Esse material foi produzido por grupos de familiares de desaparecidos políticos, com apoio de várias organizações da sociedade civil da Bahia, São Paulo, Rio de Janeiro e Goiás, segundo Diva Santana, do Grupo Tortura Nunca Mais e irmã de Dinaelza Coqueiro, morta e desaparecida na Guerrilha do Araguia.

É com este objetivo que familiares de mortos e desaparecidos políticos realizam uma semana de luta em Brasília em mais um passo na busca para que o Brasil cumpra suas obrigações internacionais e garanta justiça e reparação às vítimas de violações de direitos humanos durante 21 anos da ditadura militar, civil e empresarial.

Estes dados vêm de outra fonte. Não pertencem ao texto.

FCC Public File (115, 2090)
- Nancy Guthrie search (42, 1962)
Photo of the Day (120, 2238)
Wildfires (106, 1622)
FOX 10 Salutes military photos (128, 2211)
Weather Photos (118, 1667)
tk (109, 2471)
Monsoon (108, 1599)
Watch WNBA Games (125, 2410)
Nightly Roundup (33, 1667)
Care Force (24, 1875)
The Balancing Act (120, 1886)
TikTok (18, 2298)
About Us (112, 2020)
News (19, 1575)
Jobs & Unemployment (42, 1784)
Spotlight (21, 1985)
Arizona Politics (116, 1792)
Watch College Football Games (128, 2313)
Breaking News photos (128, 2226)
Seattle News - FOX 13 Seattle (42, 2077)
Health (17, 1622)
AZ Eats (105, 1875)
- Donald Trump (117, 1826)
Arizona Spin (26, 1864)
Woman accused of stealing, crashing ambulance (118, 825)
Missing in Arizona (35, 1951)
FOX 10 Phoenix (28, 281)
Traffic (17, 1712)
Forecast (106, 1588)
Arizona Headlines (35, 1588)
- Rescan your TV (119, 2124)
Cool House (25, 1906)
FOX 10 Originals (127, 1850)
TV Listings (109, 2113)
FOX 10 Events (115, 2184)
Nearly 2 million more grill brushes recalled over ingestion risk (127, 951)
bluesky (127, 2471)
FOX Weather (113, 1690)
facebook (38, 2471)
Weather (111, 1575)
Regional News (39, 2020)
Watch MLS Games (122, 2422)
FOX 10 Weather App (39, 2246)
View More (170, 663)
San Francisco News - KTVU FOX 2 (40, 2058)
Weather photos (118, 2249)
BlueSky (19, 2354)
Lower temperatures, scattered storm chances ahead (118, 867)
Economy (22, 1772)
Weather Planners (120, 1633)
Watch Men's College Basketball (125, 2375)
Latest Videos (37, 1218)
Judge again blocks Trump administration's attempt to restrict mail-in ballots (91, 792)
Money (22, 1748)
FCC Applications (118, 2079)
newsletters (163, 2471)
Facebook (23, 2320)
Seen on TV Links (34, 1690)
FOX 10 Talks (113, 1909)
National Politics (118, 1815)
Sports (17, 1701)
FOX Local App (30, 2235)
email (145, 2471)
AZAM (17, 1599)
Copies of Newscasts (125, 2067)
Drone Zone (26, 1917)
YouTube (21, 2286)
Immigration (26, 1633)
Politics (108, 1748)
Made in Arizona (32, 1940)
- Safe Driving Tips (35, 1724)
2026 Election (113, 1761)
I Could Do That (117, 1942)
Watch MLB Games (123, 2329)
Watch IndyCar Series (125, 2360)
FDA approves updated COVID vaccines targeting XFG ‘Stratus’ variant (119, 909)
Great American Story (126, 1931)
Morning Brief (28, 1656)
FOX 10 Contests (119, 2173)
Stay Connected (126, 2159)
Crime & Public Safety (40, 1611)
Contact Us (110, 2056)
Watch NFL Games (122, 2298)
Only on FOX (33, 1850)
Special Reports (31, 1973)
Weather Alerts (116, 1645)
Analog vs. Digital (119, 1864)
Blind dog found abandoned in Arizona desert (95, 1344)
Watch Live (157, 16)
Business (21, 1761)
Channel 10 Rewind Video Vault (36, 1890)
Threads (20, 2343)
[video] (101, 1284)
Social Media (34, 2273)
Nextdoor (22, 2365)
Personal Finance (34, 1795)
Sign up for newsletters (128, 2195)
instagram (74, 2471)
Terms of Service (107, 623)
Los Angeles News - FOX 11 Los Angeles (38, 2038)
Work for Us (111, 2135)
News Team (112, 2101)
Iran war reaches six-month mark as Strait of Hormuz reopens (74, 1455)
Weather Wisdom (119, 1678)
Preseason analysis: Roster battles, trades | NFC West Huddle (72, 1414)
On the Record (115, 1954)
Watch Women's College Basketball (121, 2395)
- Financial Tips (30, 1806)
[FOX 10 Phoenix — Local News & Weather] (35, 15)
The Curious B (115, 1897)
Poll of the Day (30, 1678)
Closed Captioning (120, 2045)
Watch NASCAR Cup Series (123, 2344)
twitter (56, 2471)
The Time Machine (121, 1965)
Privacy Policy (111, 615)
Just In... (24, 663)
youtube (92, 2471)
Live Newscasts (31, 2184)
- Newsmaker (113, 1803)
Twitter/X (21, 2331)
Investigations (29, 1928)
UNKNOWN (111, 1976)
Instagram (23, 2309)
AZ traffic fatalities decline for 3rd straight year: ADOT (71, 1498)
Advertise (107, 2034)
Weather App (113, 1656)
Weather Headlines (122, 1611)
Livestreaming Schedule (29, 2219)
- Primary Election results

Coincidindo com a visita da Corte Interamericana de Direitos Humanos ao país, a mobilização ocorre entre os dias 20 e 23 de maio nos ministérios da Justiça, dos Direitos Humanos, Casa Civil e Congresso Nacional.

Além disso, a solicitação de uma audiência com a primeira vara Federal de Brasília visa cobrar providências para o cumprimento da sentença, de 2003, condenando a União a indicar o local onde se encontram os restos mortais das vítimas da “Guerrilha do Araguaia” e a promover o sepultamento condigno desses corpos, em lugar a ser indicado pelos familiares, autores da ação.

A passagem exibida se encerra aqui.